> _DOCUMENT PASSAGE_:
**********

A Welsh technology company has been helping to uncover the secrets of North Korea’s biological weapons capability.

Artificial intelligence firm Amplyfi, based in Cardiff, is using deep web harvesting and analytics technology to assess North Korea’s broad biological research capacities.

It is part of Harvard University study assessing bioweapons’ capabilities in the secretive country.

Harvard Kennedy School’s Belfer Center has published a report called Science and International Affairs, The Known and Unknown: North Korea’s Biological Weapons Program.

It surveys the country’s bioweapons programme which is thought to have started in the 1960s.

There has been little public information available about bioweapons’ activities in North Korea, but the report argues that complacency is a major risk and efforts should be made to combat any potential emerging bioweapons threat.

It has previously been assumed that North Korea has 13 types of biological agents including anthrax and the plague, and that it is possible that it would use them in bioterrorism or in an all-out conflict.

The report points to the pivotal role new technology will play in cultivating breakthroughs in intelligence gathering to identify and monitor the acquisition of biological research capability by North Korea.

As part of the research for the white paper, Amplyfi’s proprietary artificial intelligence platform, DataVoyant, mined 840,000 websites that contained broad biological references.

**********

> _PROVIDED MATERIAL_:
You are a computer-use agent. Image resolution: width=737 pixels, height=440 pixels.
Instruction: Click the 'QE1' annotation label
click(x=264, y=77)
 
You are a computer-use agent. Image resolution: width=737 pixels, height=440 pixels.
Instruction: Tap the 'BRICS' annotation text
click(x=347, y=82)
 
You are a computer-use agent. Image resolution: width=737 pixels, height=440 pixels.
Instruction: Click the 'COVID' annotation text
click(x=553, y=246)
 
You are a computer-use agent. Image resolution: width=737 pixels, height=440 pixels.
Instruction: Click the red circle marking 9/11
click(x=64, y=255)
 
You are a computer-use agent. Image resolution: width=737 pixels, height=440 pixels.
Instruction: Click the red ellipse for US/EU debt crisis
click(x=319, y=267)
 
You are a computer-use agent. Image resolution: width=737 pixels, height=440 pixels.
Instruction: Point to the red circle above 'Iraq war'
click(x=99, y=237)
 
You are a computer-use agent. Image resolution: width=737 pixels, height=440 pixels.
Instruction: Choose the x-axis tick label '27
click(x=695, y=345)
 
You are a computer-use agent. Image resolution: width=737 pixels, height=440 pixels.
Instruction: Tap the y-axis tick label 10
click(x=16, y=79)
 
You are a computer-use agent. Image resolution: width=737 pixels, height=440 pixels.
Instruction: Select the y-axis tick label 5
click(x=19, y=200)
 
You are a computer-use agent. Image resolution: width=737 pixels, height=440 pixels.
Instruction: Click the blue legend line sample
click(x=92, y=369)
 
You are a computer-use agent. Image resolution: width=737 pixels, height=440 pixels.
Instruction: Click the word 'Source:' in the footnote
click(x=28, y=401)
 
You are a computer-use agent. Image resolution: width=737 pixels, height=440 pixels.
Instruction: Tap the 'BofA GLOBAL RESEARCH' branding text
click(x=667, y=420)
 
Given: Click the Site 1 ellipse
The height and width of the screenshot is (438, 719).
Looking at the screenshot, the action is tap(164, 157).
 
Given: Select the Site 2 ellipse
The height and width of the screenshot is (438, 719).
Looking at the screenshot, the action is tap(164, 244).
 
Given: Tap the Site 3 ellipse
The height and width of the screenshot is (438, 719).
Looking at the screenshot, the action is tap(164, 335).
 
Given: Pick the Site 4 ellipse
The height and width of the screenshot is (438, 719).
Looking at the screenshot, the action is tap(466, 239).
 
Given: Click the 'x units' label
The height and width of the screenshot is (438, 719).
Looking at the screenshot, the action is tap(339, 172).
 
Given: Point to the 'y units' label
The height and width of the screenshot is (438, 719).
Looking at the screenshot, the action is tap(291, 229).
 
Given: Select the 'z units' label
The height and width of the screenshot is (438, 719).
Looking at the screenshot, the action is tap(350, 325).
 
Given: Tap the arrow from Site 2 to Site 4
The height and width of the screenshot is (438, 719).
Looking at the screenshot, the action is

**********

> _WHAT YOU SHOULD DO_:
Say whether each statement agrees with the article on North Korea's biological weapons, answering yes or no and quoting the deciding words. 1. Amplyfi is based in Cardiff. 2. North Korea's bioweapons programme is thought to have begun in the 1980s. 3. DataVoyant mined 840,000 websites. The entries are separate material from the article on North Korea's biological weapons.

> _FINAL ANSWER_:
1. Yes: "Artificial intelligence firm Amplyfi, based in Cardiff"
2. No: "thought to have started in the 1960s"
3. Yes: "mined 840,000 websites that contained broad biological references"